__YOUR OBJECTIVE__
Everything from the line with "View details of order OID2304" to the last line of the listing must be retyped exactly, both ends included, with the pictures dropped.

__MATERIAL PROVIDED__
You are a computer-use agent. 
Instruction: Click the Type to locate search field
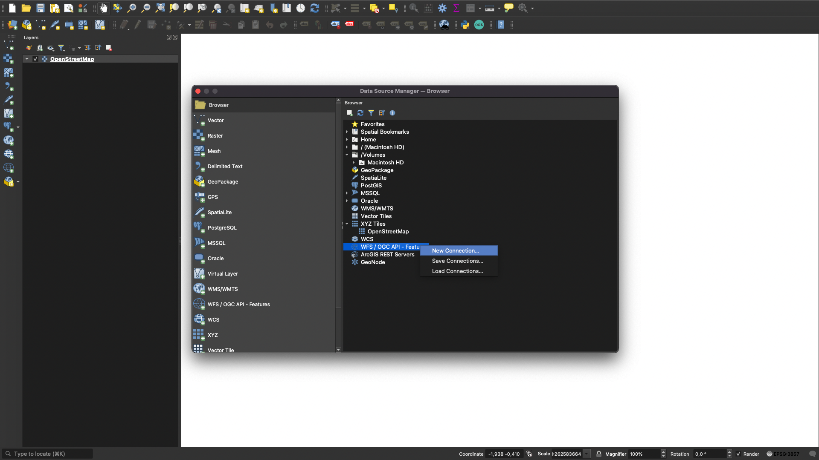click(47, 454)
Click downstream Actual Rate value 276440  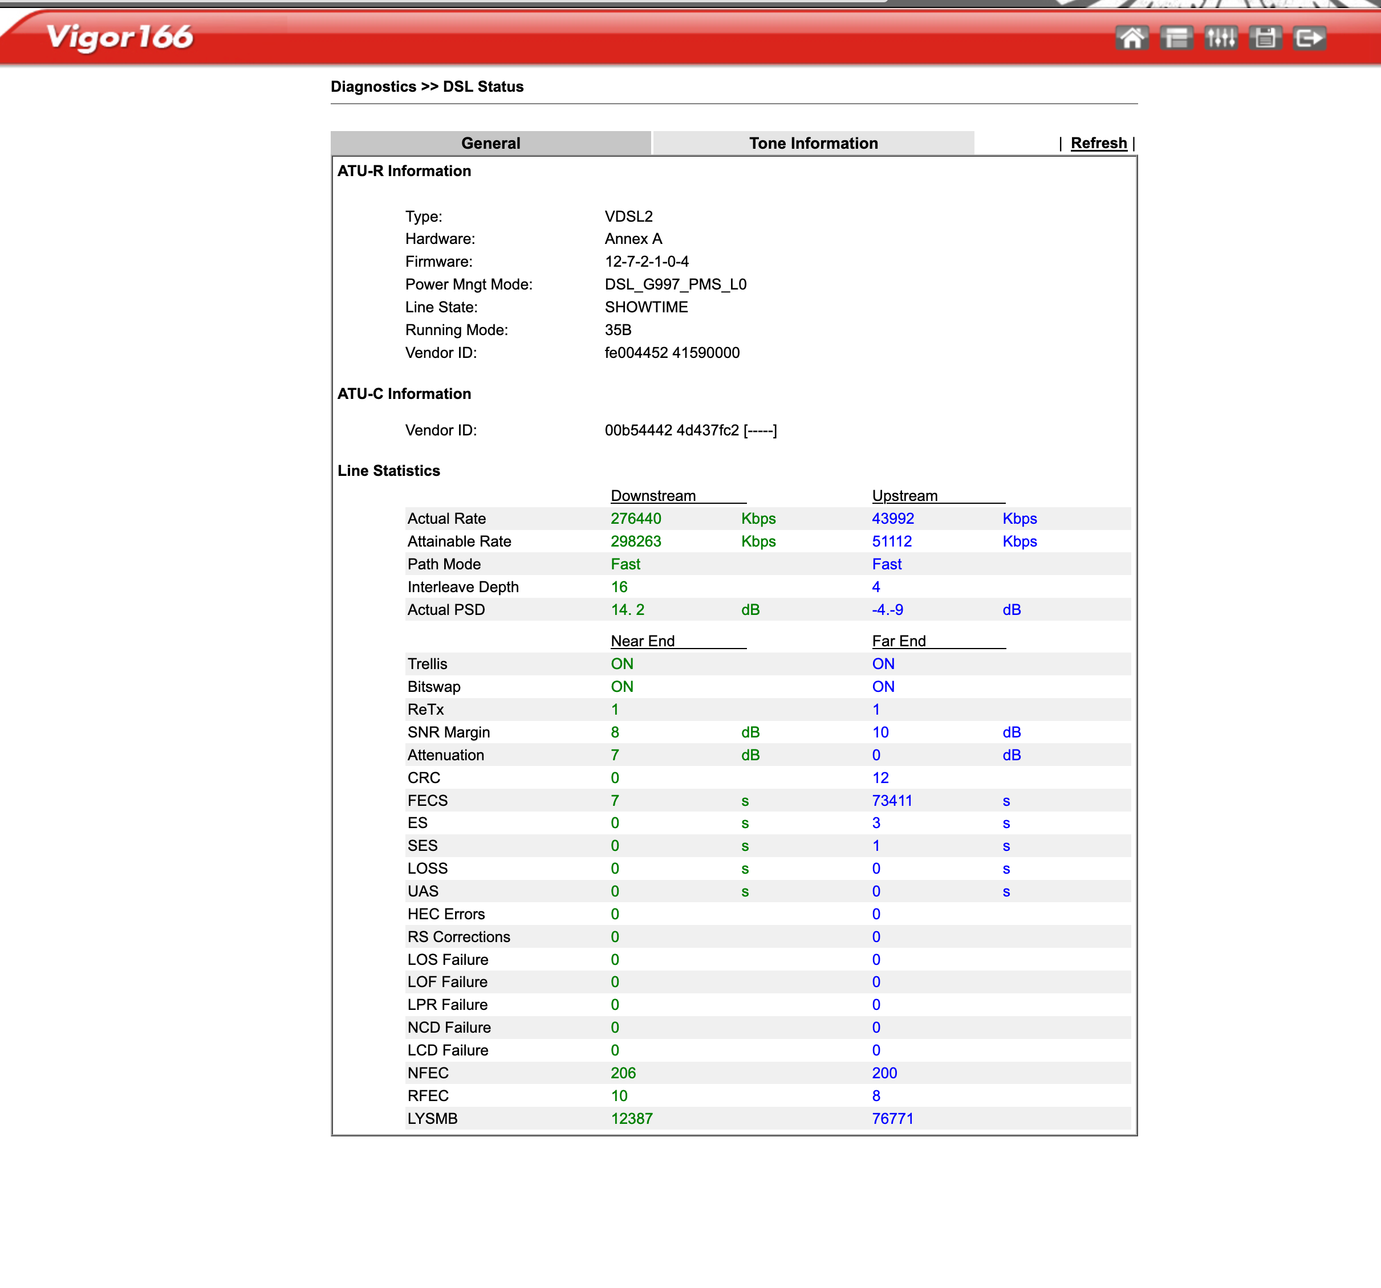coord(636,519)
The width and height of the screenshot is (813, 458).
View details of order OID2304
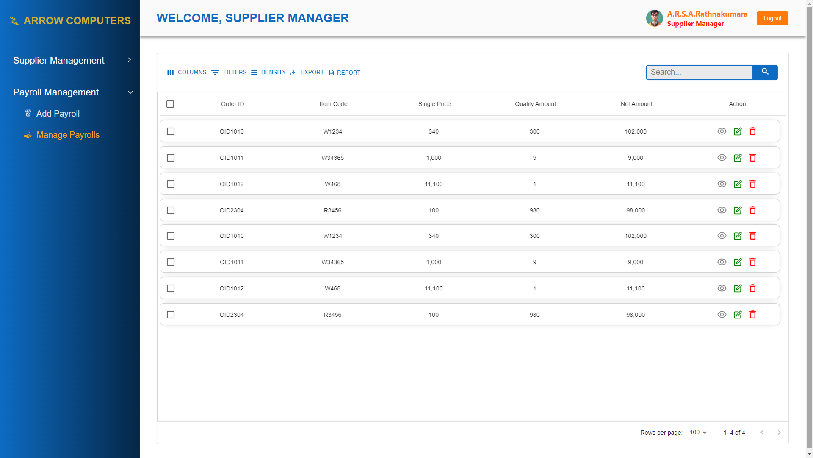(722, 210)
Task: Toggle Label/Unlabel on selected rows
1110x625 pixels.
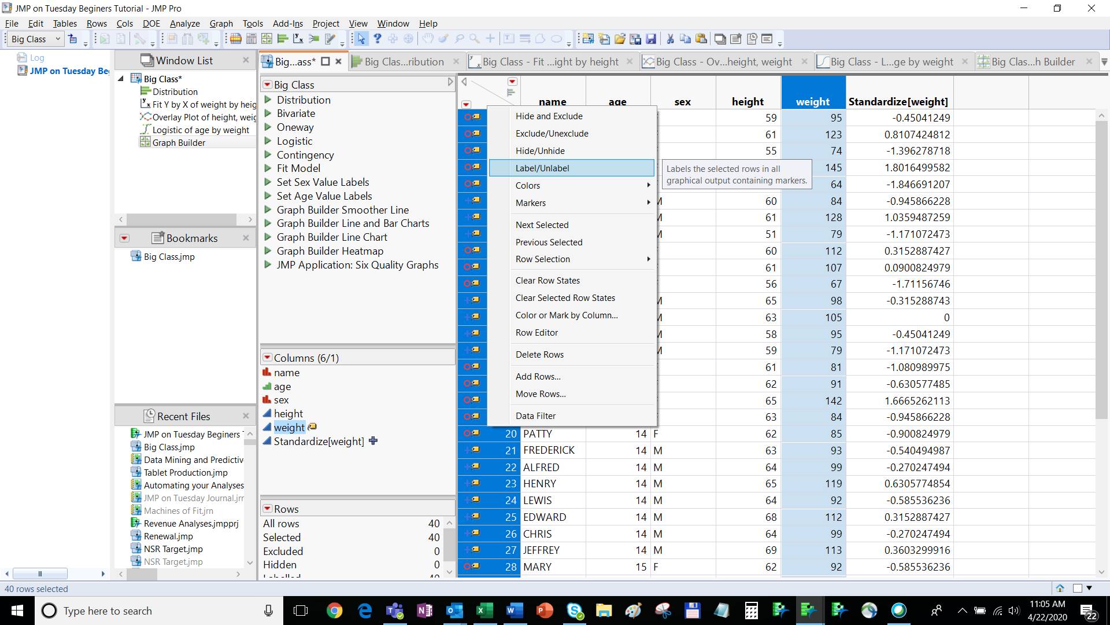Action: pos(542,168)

__RESPONSE TO THIS EXERCISE__
View details of order OID2304
(722, 210)
Task: Toggle Label/Unlabel on selected rows
1110x625 pixels.
Action: pos(542,168)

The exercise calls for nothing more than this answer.